We have been made more attentive than ever in recent years to the extent to which context (rightly) sets the agenda for the enterprise of Christian reflection. Teresa's case is no exception. For her, the unity of the story is, as we have seen, centered in the twofold sense of God as wanting our company and God as the enemy of the human systems of status. If Teresa's family and social world had been different, this would not have been so manifestly the focus of her thought. As we saw in the first chapter, she was in several ways an anomalous person, not an insider. Thus the unifying thread she perceives is to do with the God who is hidden within the diversities of human life (the King in the centre of the castle), who is 'anomalous' in refusing to stay within the proper hierarchical structures of a well-ordered universe, and whose action is essentially at odds with the quest for personal security and legitimacy on the basis of good behavior. 'God at the centre' is consistently set in opposition to a 'centre' of social order and power and purity--the centre from which Teresa, as a woman and a Jew, is distant. Turning to God within is a very familiar strategy in religious protest; when the approved centre of public existence is not accessible, it is necessary to relocate the centre in the inner life. But what makes Teresa so interesting in this respect is that this shifting of the centre is conceived as God's own characteristic movement; God is a reality moving away from a centre of self-possession towards being-in-another. And so the moving of the centre of meaning that is involved in turning from external ambiguity to inner clarity is is saved from being simply a move into the private sphere by its association with God's journey into creation.
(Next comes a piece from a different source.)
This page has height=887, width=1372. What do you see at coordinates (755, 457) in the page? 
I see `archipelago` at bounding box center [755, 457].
The rejection of the world's standards is also a claim on behalf of God's will and ability to penetrate the world and to remake it in self-abandoning love.

Teresa of Avila  

Posted by Joe Rawls in


Teresa (1515-1582) was one of the great figures of 16th century Spanish Catholicism and one of the great Christian mystics, period. Hers was a family of converted Jews that came under the scrutiny of the Inquisition. Her parents were opposed to her vocation and she had to sneak out of her house early one morning to go to the Carmelite convent she felt drawn to join. The Carmelites of those days had gotten somewhat lax, and she began a reform movement which resulted in the foundation of twenty or so convents during her lifetime. Both men and women were subject to her authority; one of these was the equally great mystic John of the Cross. She wrote a number of works, her masterpiece being The Interior Castle.
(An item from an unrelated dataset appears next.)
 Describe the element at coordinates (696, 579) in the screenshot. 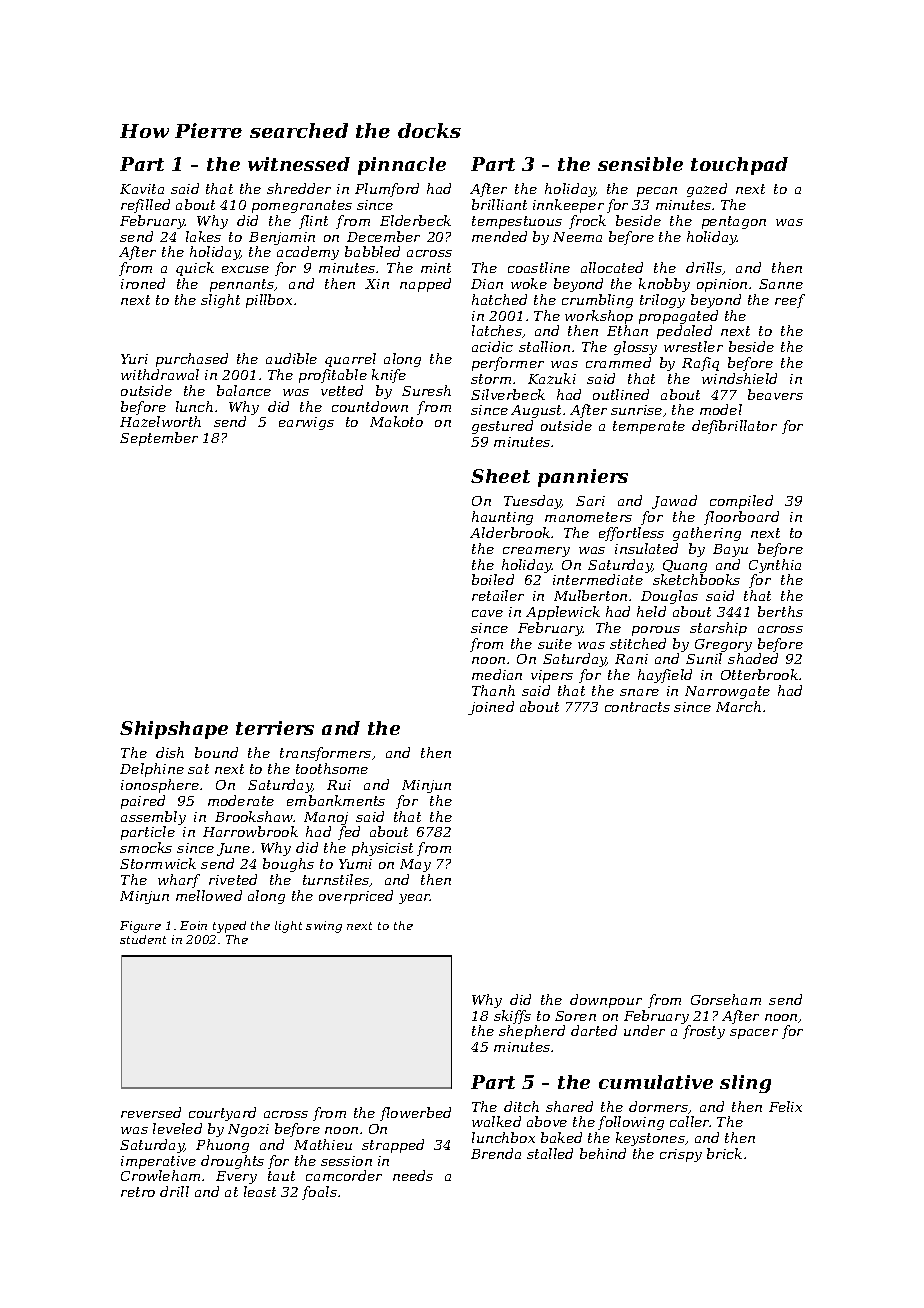

I see `sketchbooks` at that location.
On her feast today, rather than a long quote from the Castle--I always get depressed when I try to figure out which of the seven mansions I'm in at my present stage of spiritual development--I'd like to share three of her poems with you. Before we get to that, I want to mention two things of related interest. First is a book by Rowan Williams, Teresa of Avila (Continuum 2000), which he wrote before becoming chief cat-herder of the Anglican Communion. I found it very informative without being overbearingly academic.

I should also mention the existence of a community of Byzantine rite Carmelites in Sugarloaf, Pennsylvania. Their website is worth a visit.

Christ has no body

Christ has no body now on earth but yours,
no hands but yours,
no feet but yours,
yours are the eyes through which is to look out
Christ's compassion to the world.
Yours are the feet with which he is to go about doing good,
yours are the hands with which he is to bless men now.

God alone is enough

Let nothing upset you,
let nothing startle you.
all things pass;
God does not change.
Patience wins
all that it seeks.
Whoever has God
lacks nothing:
God alone is enough.

Let mine eyes see

Let mine eyes see thee, sweet Jesus of Nazareth,
let mine eyes see thee, and then see death.
Let them see that can, Roses and Jessamine,
seeing thy face most fair, all blossom are therein.
flower of Seraphim, sweet Jesus of Nazareth.
Let mine eyes see thee, and then see death.
Nothing I require, where my Jesus is,
anguish all desire, saving only this,
all my help is his, he only succoreth.
Let mine eyes see thee, and then see death.